For those of us who wish to see compelling professional wrestling matches pitting some of the very best performers in the world, and don't particularly care for what the big two promotions offer, Ring Of Honor is the answer.
After attending my third live ROH event, I once again find myself amazed. Not only do they continue to outdo themselves with quality, but the appreciation shown to the fans by the roster and management is remarkable.
Prior to the 7:30 p.m. bell time for the ROH event in Charlotte, N.C., wrestling icon Jim Cornette was signing autographs and thanking everyone for spending their time and money coming out to see the event.
The matches started promptly at the announced belltime, and fans were once again treated to the absolute best in professional wrestling.
There were no 15 minute sessions of talking on the microphone. No silly little skits which make the entire product seem stupid and childish. There were eight matches featuring the very best that ROH had to offer, as well as a mix of young talent.
Each and every one of the performers gave everything they had, and the crowd roared with approval.
The two final matches of the night were literally two of the best I've ever witnessed in my 25 plus year tenure as a fan.
Tag Wars 2010, featuring The Kings Of Wrestling, The All Night Express, Dark City Fight Club, and The Briscoes, was an epic battle which showed why Ring Of Honor is the true home of Tag Team wrestling. Fans were given perhaps the best concept match in the last 20 years, and were thrilled throughout.
Then came the Main Event of the evening, featuring "American Wolf" Davey Richards in a rematch of perhaps the match of the year, taking on ROH World Champion Tyler Black.
Fans of independent wrestling are very knowledgeable, and this would be no different. Black's recent signing with WWE led to several chants of "you sold out," and a few others which were a little too descriptive to print.

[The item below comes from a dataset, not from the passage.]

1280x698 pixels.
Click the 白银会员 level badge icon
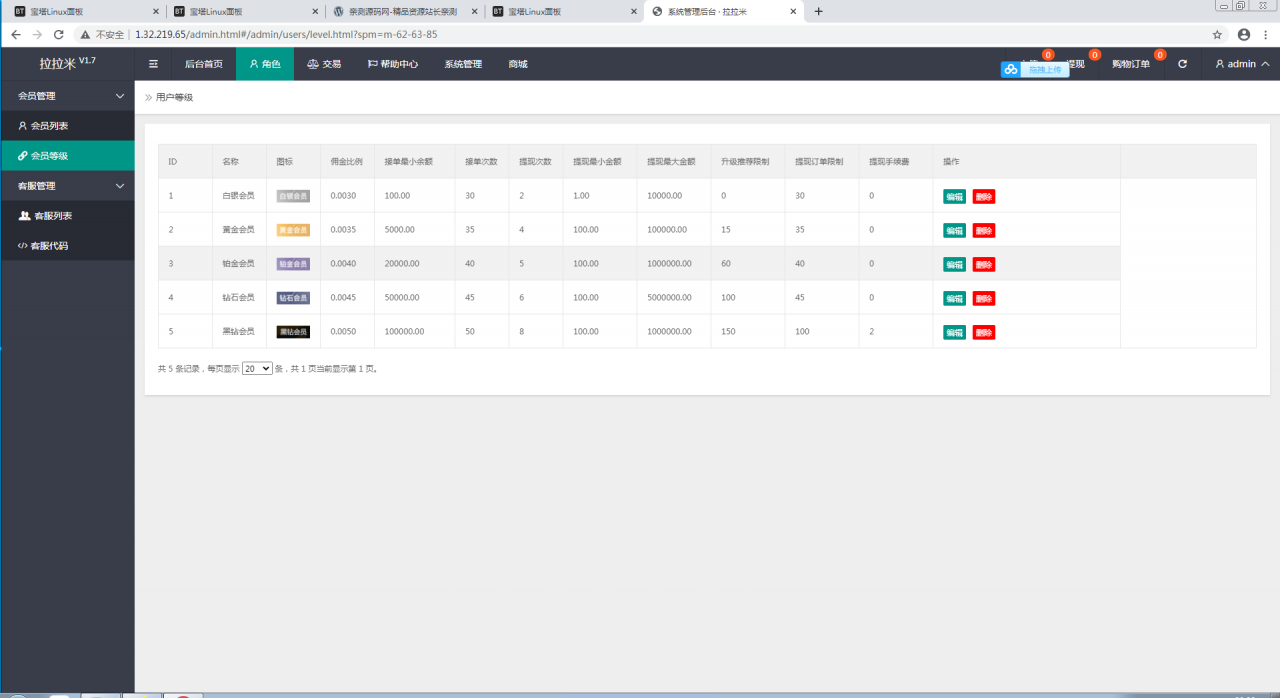[293, 196]
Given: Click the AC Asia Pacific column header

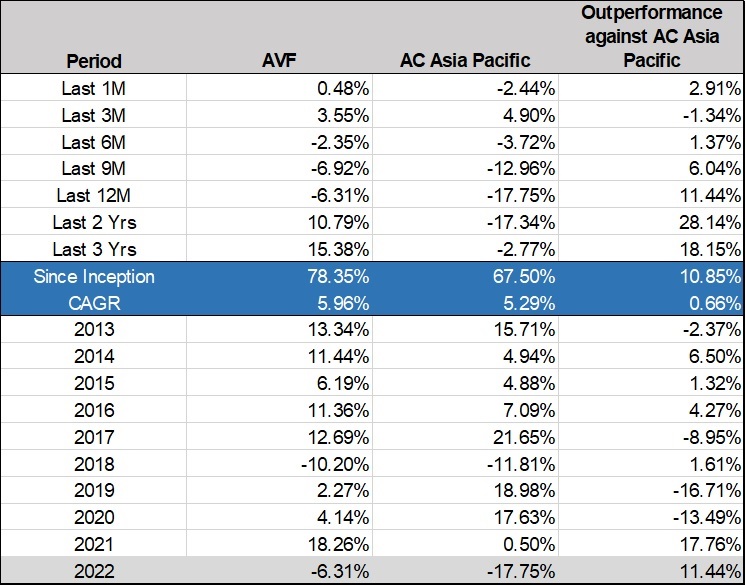Looking at the screenshot, I should tap(465, 61).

Black played the role perfectly, refusing to make the match a World Title rematch, saying he was going to leave the company and take the belt with him. The crowd stayed on him throughout the entire match, booing his every move and calling him a "future jobber."
Richards was equally brilliant, using the whole situation to get "ROH,ROH,ROH" chants going and vowing revenge on behalf of the fans.

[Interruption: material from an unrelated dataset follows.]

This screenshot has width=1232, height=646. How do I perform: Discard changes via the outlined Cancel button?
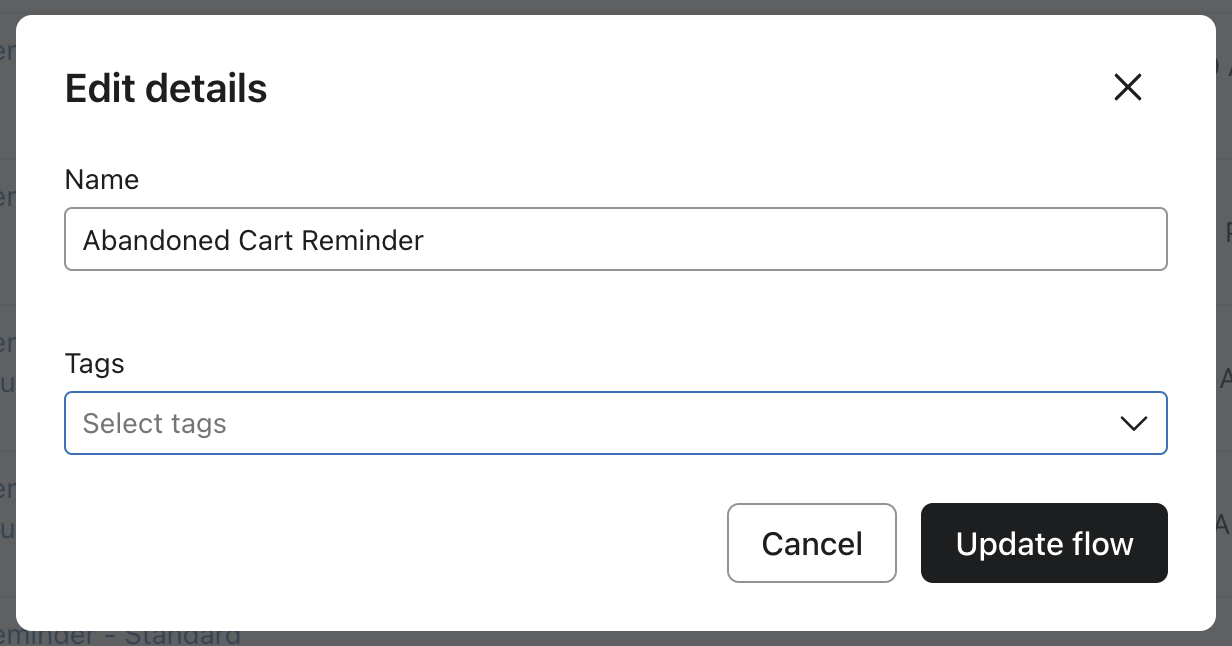(811, 543)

The match itself was possibly the greatest match I personally have ever seen, and that covers a lot of time. The wrestlers matched each other hold for hold for well over 20 minutes before Richards forced Black to tap out.
As Black left the ring, title belt in hand, Richards addressed the lively audience, saying that this was the best wrestling company in the world. It would surely be tough to argue that point.
As the evening drew to an end, ROH owner Cary Silken stood at the exit and personally thanked each and every person with a handshake and genuine appreciation. This was a gesture that really hit home. An owner who really is grateful for the loyal fan support. Some others could really learn from this.
As we were leaving, I told him thank you for the entire show, and that this is the only ticket worth buying for a wrestling event. I'm sure I'll be back when Ring Of Honor returns next January.